- Directed by: Tom Harper
- Written by: Jack Thorne
- Produced by: Ivana Mackinnon
- Starring: Thomas Turgoose; Holliday Grainger; Rafe Spall; Susan Lynch; Tony Maudsley; Steven Mackintosh;
- Cinematography: Robbie Ryan
- Edited by: Mark Eckersley
- Music by: Jack C. Arnold
- Production companies: Pathé; Film4 Productions; Celador Films; Screen East;
- Distributed by: Warner Bros.
- Release dates: 21 September 2009 (San Sebastián); 19 March 2010 (United Kingdom);
- Running time: 93 minutes
- Country: United Kingdom
- Language: English
- Budget: £1 million

= The Scouting Book for Boys =

The Scouting Book for Boys is a 2009 British drama thriller film directed by Tom Harper in his directorial debut, produced by Ivana MacKinnon and written by Jack Thorne. It stars Thomas Turgoose, Holliday Grainger, Rafe Spall, Susan Lynch, Tony Maudsley and Steven Mackintosh.

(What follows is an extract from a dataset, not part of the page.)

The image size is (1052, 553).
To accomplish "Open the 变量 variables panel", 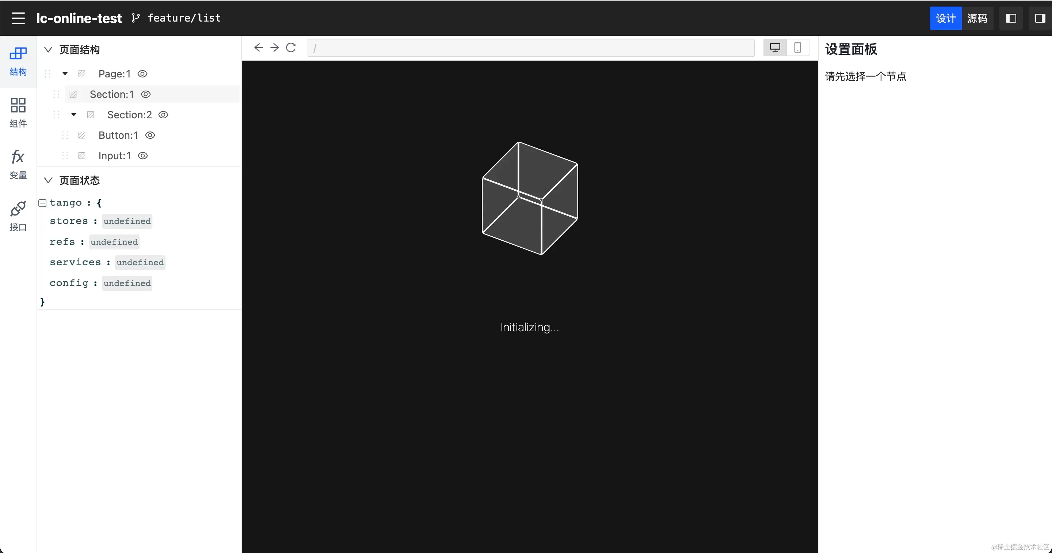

The film premiered internationally at the San Sebastián International Film Festival and domestically at the BFI London Film Festival.

==Plot==

Fourteen-year-old David is spending the summer hanging out with Emily, the only other teenager in his trailer park. When her mum, Sharon, loses custody, Emily refuses to live with her father and convinces David to help her hide in a cave. While he brings Emily supplies and keeps her secret, the police investigate her disappearance – and soon uncover Emily's relationship with her mother's boyfriend, Steve, igniting David's jealousy.

==Cast==
- Thomas Turgoose as David
- Holliday Grainger as Emily
- Rafe Spall as Steve
- Susan Lynch as Sharon
- Tony Maudsley as Jim
- Steven Mackintosh as DI Kertzer
- Ann Eisley as Lucy
- Ewan Macintosh as Charlie
- Ruth Wellman as Mrs. Fry
- Lorraine Bruce as Betty
- Candice Manning as Candice

==Reception==
The film received mixed reviews from critics.